Power Imbalance Put Women At A Disadvantage
Biologically, women are more vulnerable to HIV, and this is exacerbated by a culturally sanctioned power imbalance, according to Dr Adeeba, who was also on the panel of the forum.
The International AIDS Society president cited condom negotiation as an example of power imbalance that put a woman’s life at risk before HIV treatment was available.

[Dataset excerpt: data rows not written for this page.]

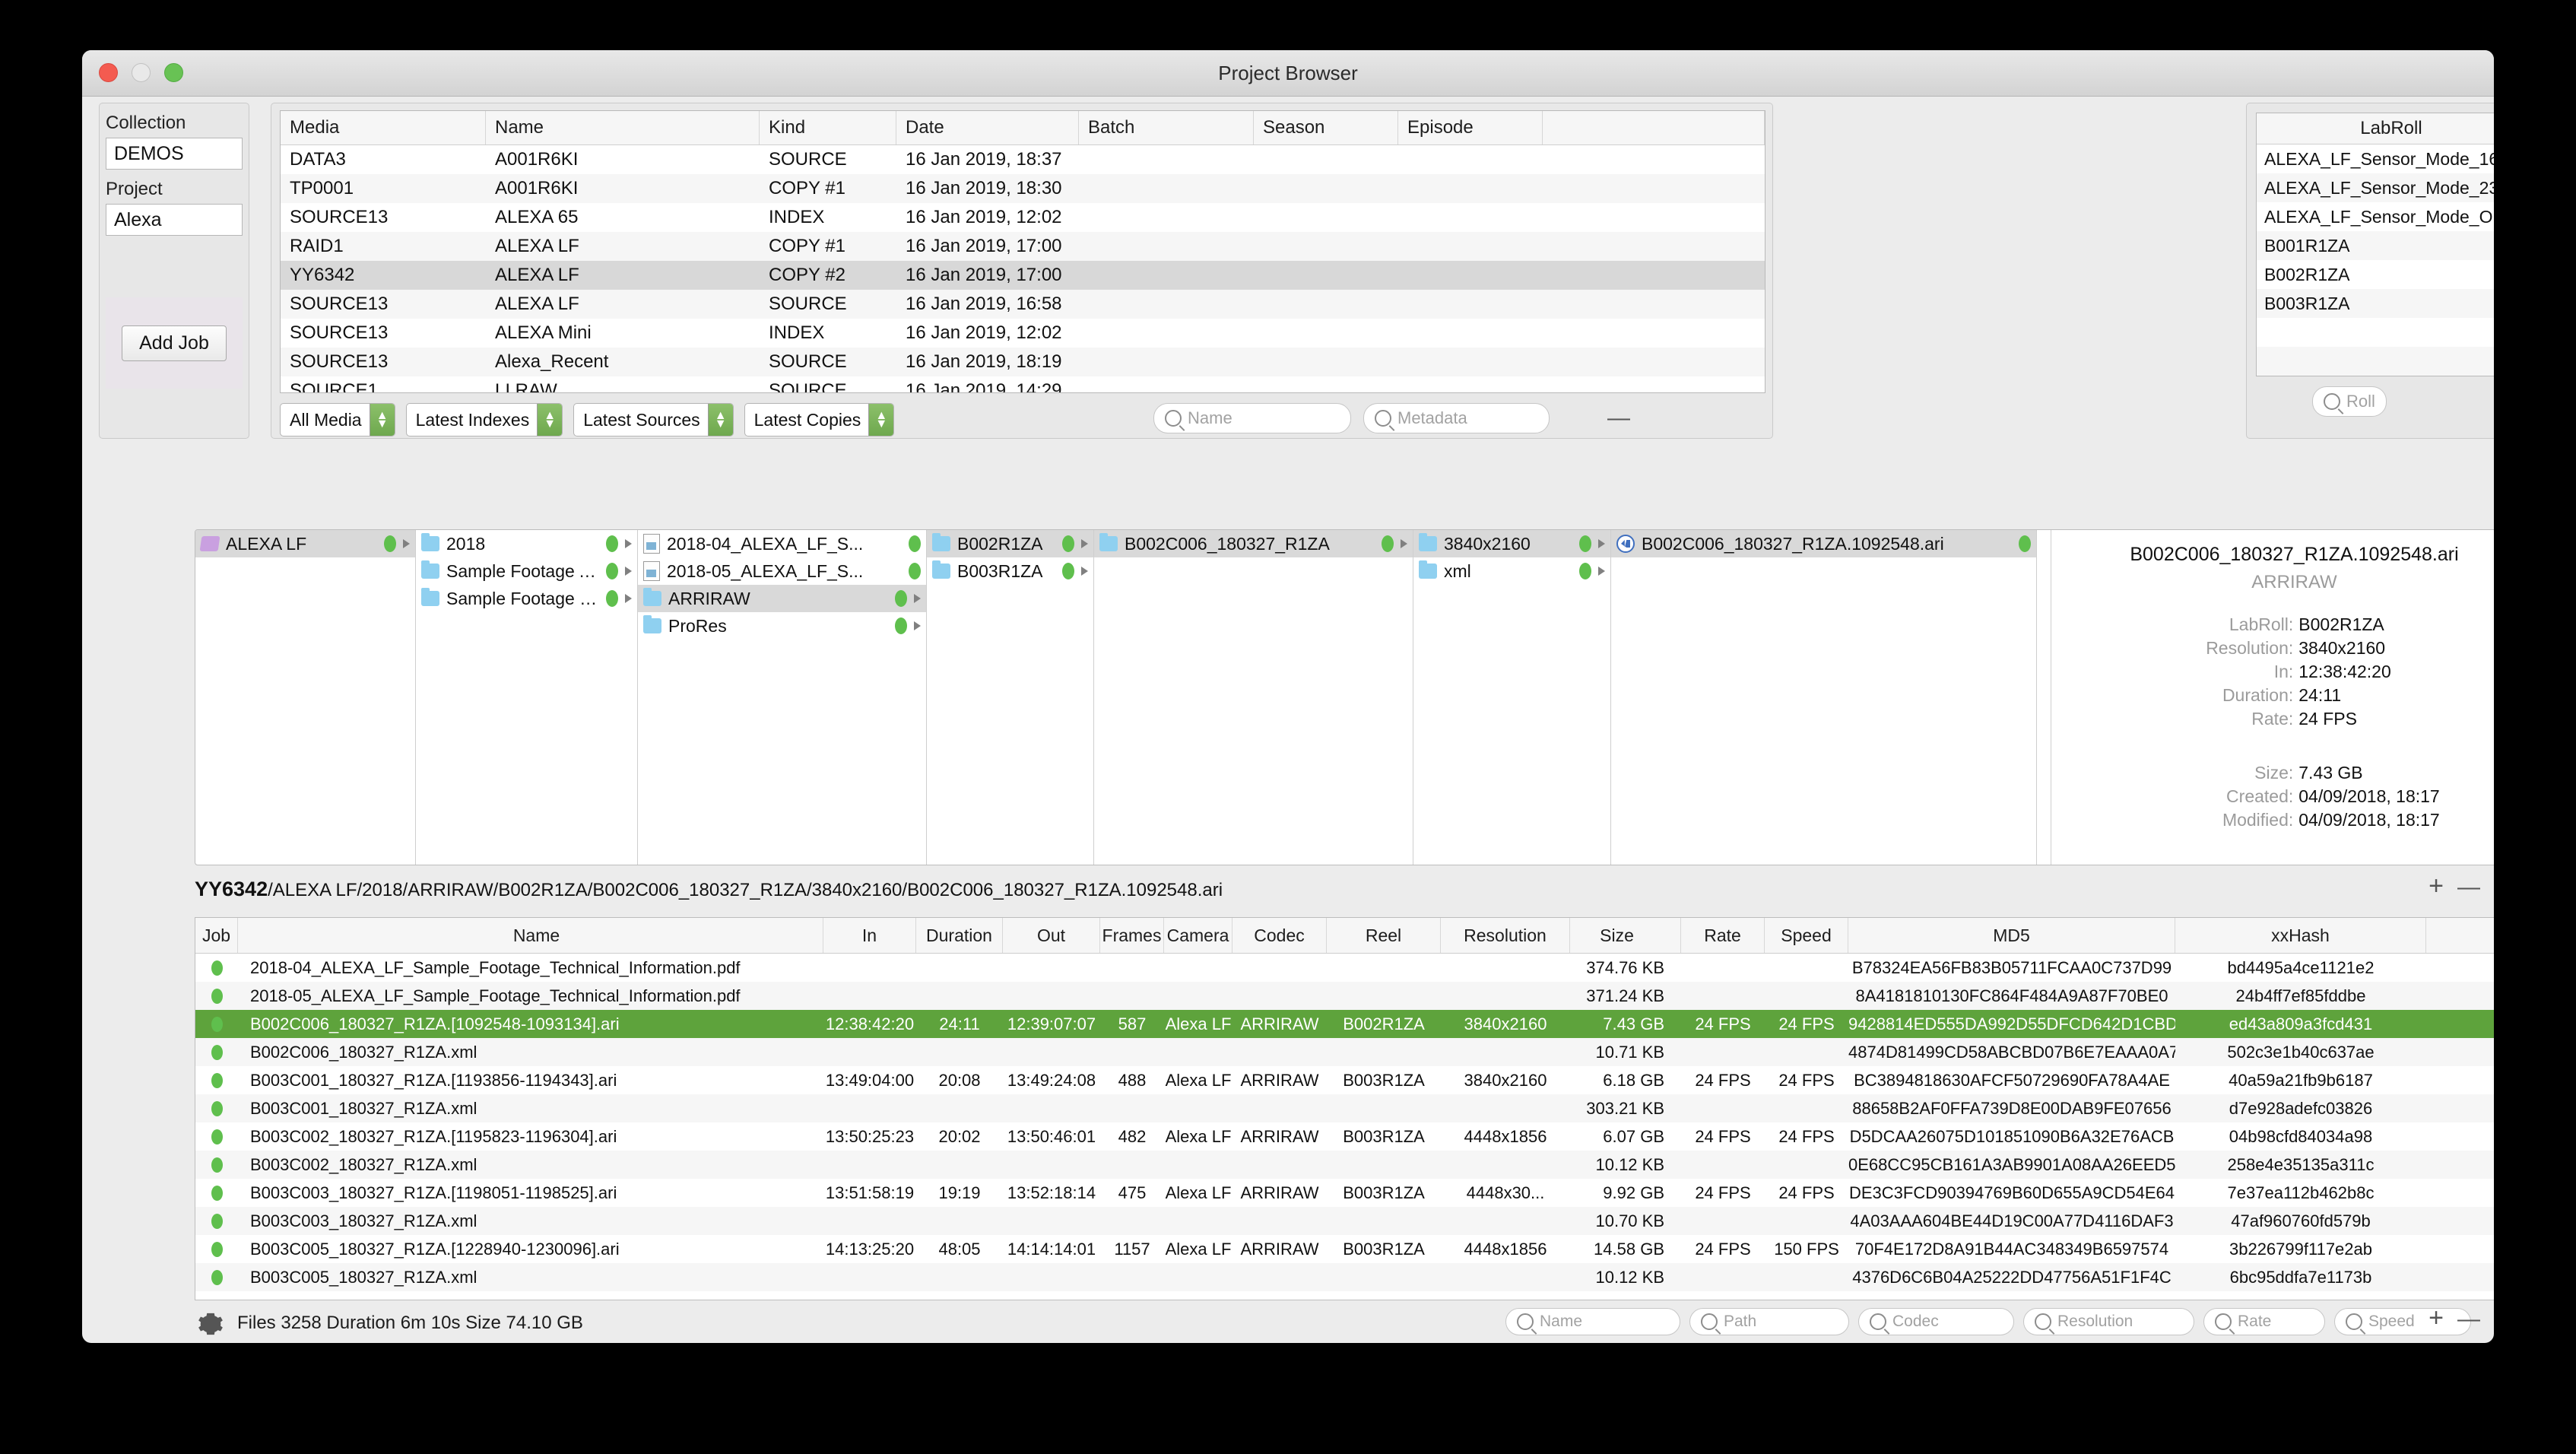 This screenshot has width=2576, height=1454. I want to click on media-col-header: Episode, so click(1470, 128).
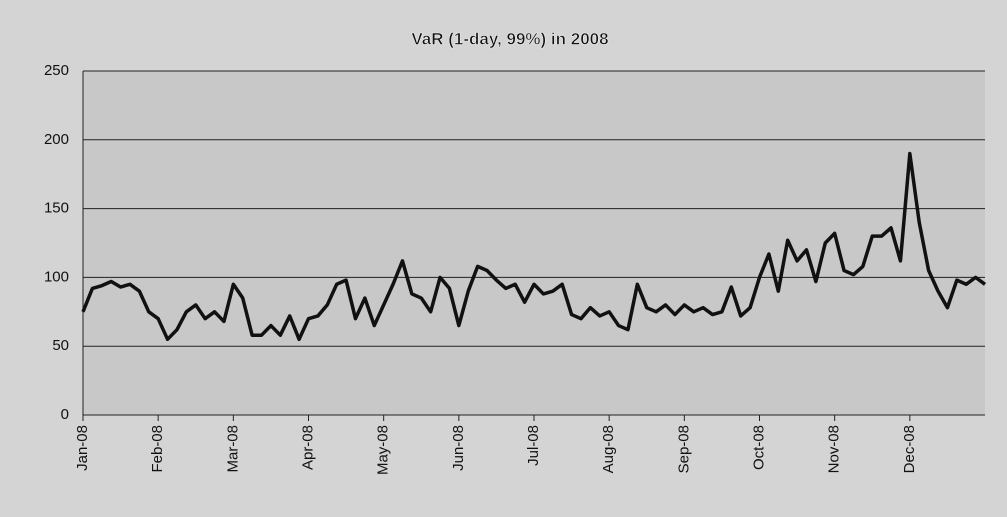 The image size is (1007, 517). I want to click on x-tick-label: Aug-08, so click(608, 449).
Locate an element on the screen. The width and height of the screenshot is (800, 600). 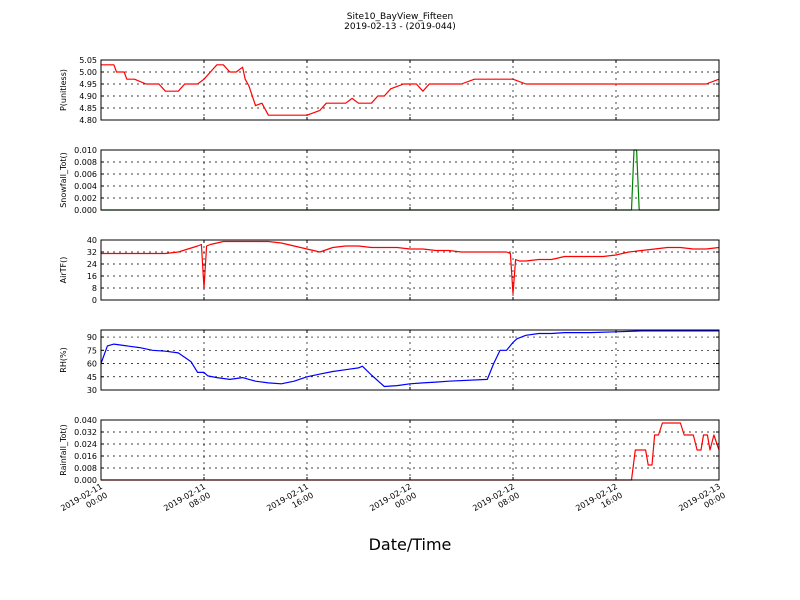
subplot-4: 30 45 60 75 90 RH(%) is located at coordinates (390, 362).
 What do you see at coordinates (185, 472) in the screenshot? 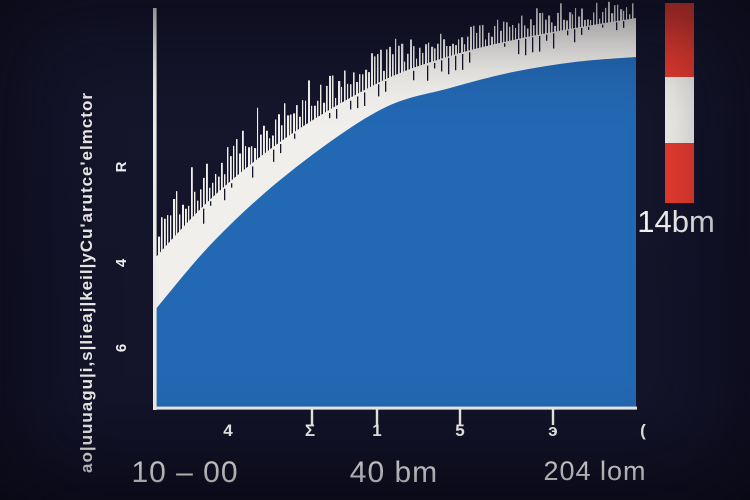
I see `x-axis-caption: 10 – 00` at bounding box center [185, 472].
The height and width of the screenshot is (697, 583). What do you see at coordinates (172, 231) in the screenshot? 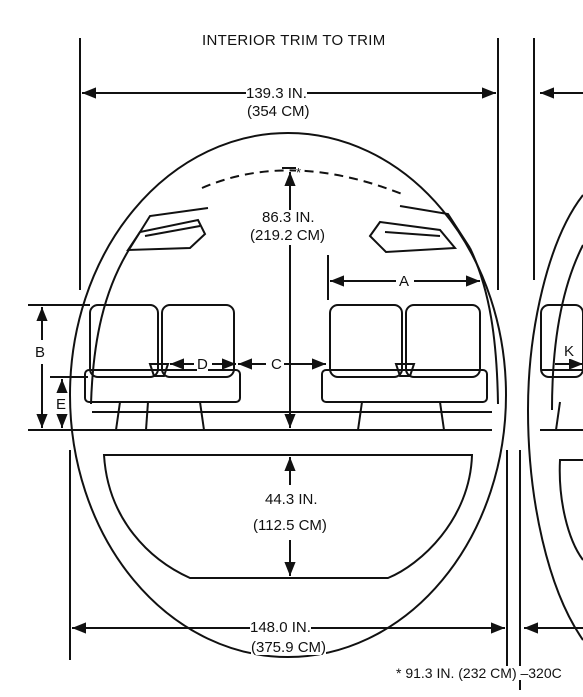
I see `left-bin-detail` at bounding box center [172, 231].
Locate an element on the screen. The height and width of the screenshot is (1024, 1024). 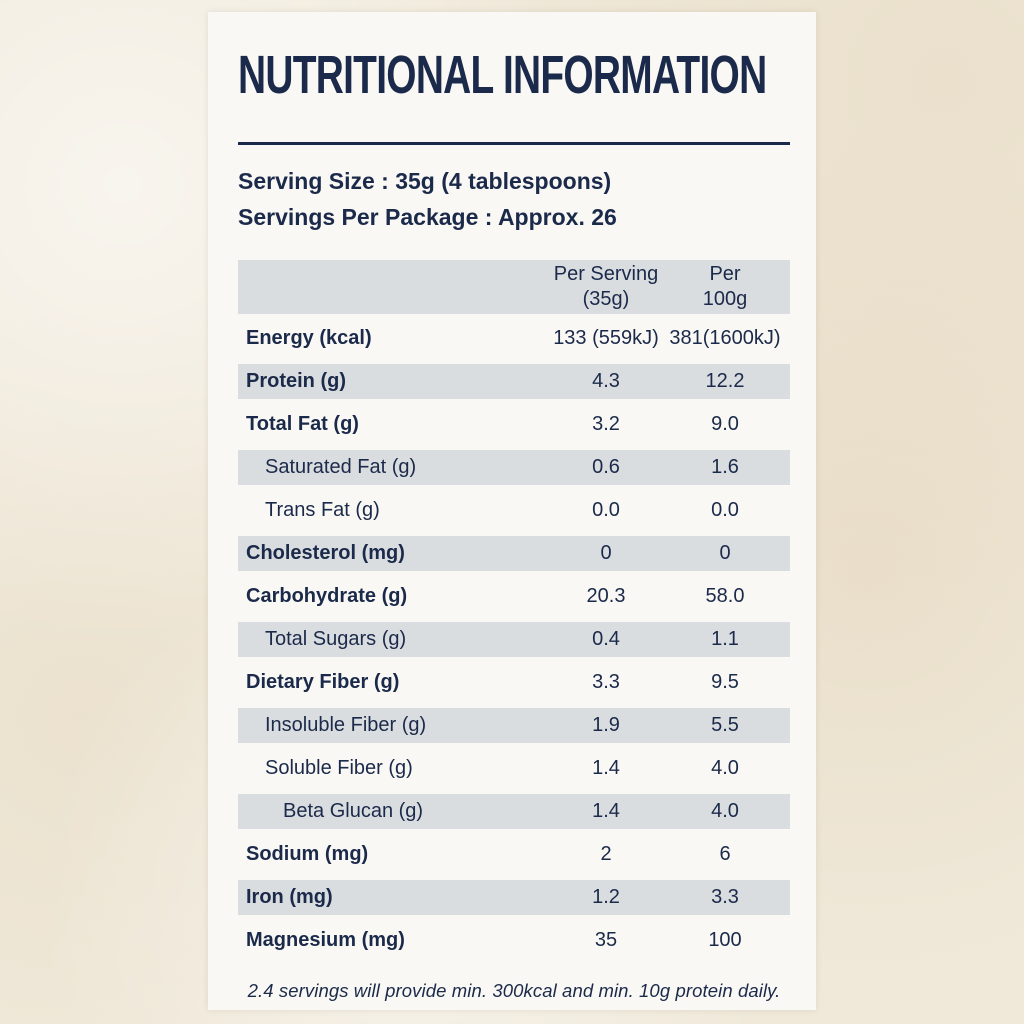
per-100g-value: 1.6 is located at coordinates (725, 467).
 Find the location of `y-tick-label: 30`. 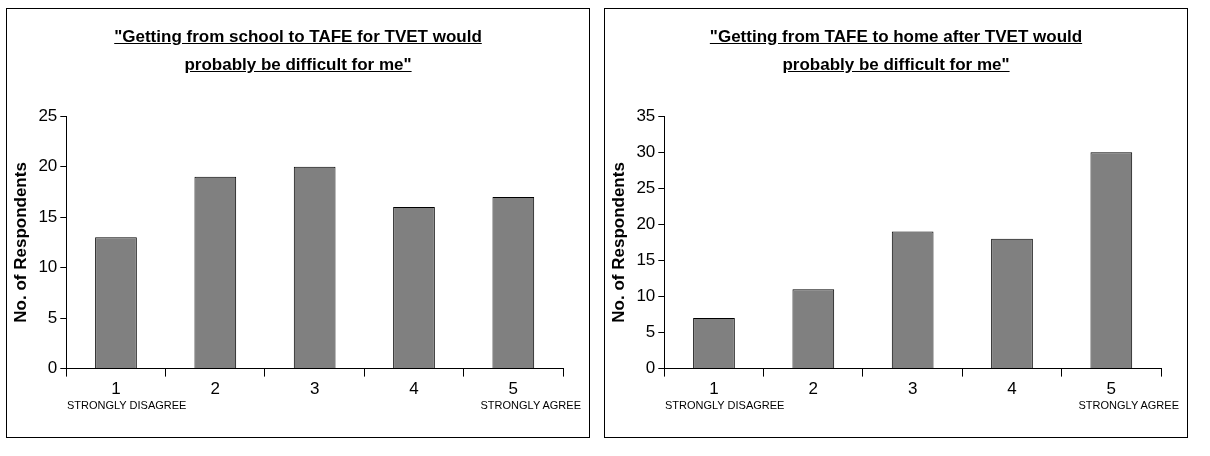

“In the days when we had nothing but condoms to prevent HIV, whether you’re married to a male person, or worse still if you’re a sex worker, to insist that your male partner wears a condom was an issue.
“Women had to negotiate something that was life-threatening in the days before there was treatment.”
Dr Adeeba, an infectious disease expert from University of Malaya, noted that in countries where gender disparity is greater, men may come forward for treatment while women will not.
“Because the stigma and discrimination on women tend to be greater than that for men, so coming forward for prevention and treatment can also be a big issue,” she said.
Torn Between Family And Career
Dr Adeeba, former dean of the Faculty of Medicine at University of Malaya, said a big problem in Malaysia that prohibits many women from advancing in their career is the lack of child and elderly care.
She observed that while more women may go to medical school, fewer enter specialty training and assume leadership positions.
“Part of that problem is that the need to go for postgraduate training also coincides with the time your biological clock is running out,” maintained Dr Adeeba, who is a member of the World Health Organization Science Council.
“Forget about boards, even to advance in their career, when they are desperate to start a family and nurture that family, there’s that collision at a time when many of us are advancing in our careers.
“Having that support — whether parental, spousal, in-law and governmental support in providing affordable child care — is crucial before you even talk about women at the board level.”
Gender Board Quota The Right Way
Nevertheless, Yatela maintained that the government is on the right path by instituting a requirement that all public listed companies have at least one female board member and senior manager by January 2023.
She cited Norway as an example of a country that overcame resistance to a constitutional requirement for female representation.
“In 2003, the Norwegian government passed a law that required companies to have at least 40 per cent of their board members be women. After a grace period of two years for existing companies, failure to achieve 40 per cent would lead to the company being delisted.
“There was backlash at first, but now the quota law has become a non-issue in Norway,” said Yatela, adding that people should not be afraid of upsetting the apple cart.
“So, we’re concerned about ruffling feathers and we’re concerned about taking that big step. I feel personally that this big step needs to be taken and feathers need to be ruffled before things can happen.”
Dr Adeeba said that women in particular should be bold enough to put themselves forward. “Let’s make our voices heard to demand the institutional support we need.”
“It would be great if that could be a catalyst for women and men who are listening to this show to start demanding at their own workplaces and build the momentum to demand nationally.
“For all the women listening, believe in yourself. Believe you can be there along with all those men, who are often not half as good as you are anyway, and demand for your seat at the table.”